Blue Star and Voltas, the home-grown electromechanical, air-conditioning and refrigeration majors, are feeling the heat this fiscal as margins remain pressured and projects get delayed due to an uncertain industry environment.
Blue Star has indicated that fiscal 2012 would be challenging due to weak macro environment, project delays, cost increases and fewer new orders. The company has seen a significant margin erosion over the last two quarters.
Voltas on Wednesday reported a 54.3% decrease in its net profit at `42 crore for the second quarter as against `92 crore in the same quarter last fiscal even as revenue grew by a meagre 3.3% at `1,108 crore. The company said its electromechanical projects business was impacted by severe cost overruns in projects overseas, particularly in Qatar, whereas domestic projects continue to grow.
The company’s cooling products business, too, witnessed a drop in revenues. Voltas officials were not available for comment and emails sent to the company did not draw any response.
Vir S Advani, president - electro mechanical projects group and executive director, Blue Star, said there was an evident slowdown in the commercial real estate projects (with the exception of hotels and hospitals), which was impacting company’s revenues, while raw material price escalation was severely impacting margins.
“Inflow of orders is slow too.
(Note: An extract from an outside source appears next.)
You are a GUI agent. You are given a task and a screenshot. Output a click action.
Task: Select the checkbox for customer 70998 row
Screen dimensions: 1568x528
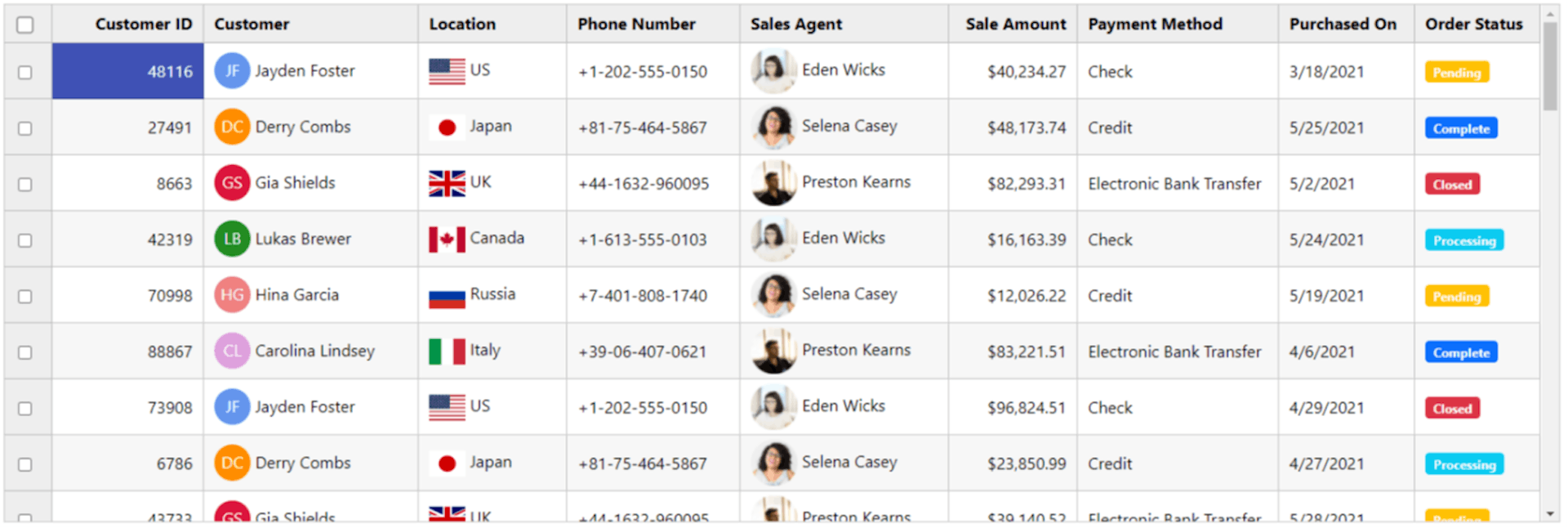pyautogui.click(x=25, y=296)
Opposed to earlier when they (companies) were taking 3-6 months to finalise (projects), now they are taking 9-15 months, primarily due to financing constraints,” he said.
In the air-conditioning business, which witnessed a de-growth last quarter, manufacturers had planned for growth in excess of 40% and had accordingly set up inventory. “We had planned for 45% growth and not 20% what we saw. Consumer spending has been slowing down and we anticipate the market to be flat next year,” Advani said.
He said the power sector that was buoyant in the last 18 months is showing a slowdown now as companies are delaying projects or looking at reworking their plans.Refrigeration and water cooling products business is, however, doingwell, he
said.
“Another two quarters of pain with another two quarters of recovery is what it will take. So in another 4-5 quarters from now we will be much better-off. Commercial real estate and infrastructure will take about 12 months, in our estimate, to recover,” Advani said.
With subdued order inflows from the Middle East and weak airconditioning sales in the domestic market, Voltas is up against a sluggish period.
The company has earlier indicated that margins would continue to remain under pressure at least for the near term, while it was hoping for a healthier order flow towards the later part of fiscal 2012.
According to a recent report by Citi Investment Research & Analysis, Voltas was witnessing intense competition in Middle East, where its order pipe had shrunk by 35-40%. The company, which is currently bidding for `7,000 crore worth of projects globally, has seen project Ebidta margins come down to 4-5% compared to 7-8% earlier. It will have to improve margins by cost cutting, better design and procurement, the Citi report said.
Blue Star said it has changed its approach of accepting new orders and is highly cautious and is taking new projects that have tighter terms and better visibility on execution.
Star has three business segments: Electro-mechanical projects, air conditioning and cooling products, professional electronics and industrial systems. It is dominant in central large air-conditioning and electromechanical projects, while the refrigeration business is young. Voltas, a leading player in heating, ventilation and air conditioning market, is more focused on electromechanical projects in the international markets.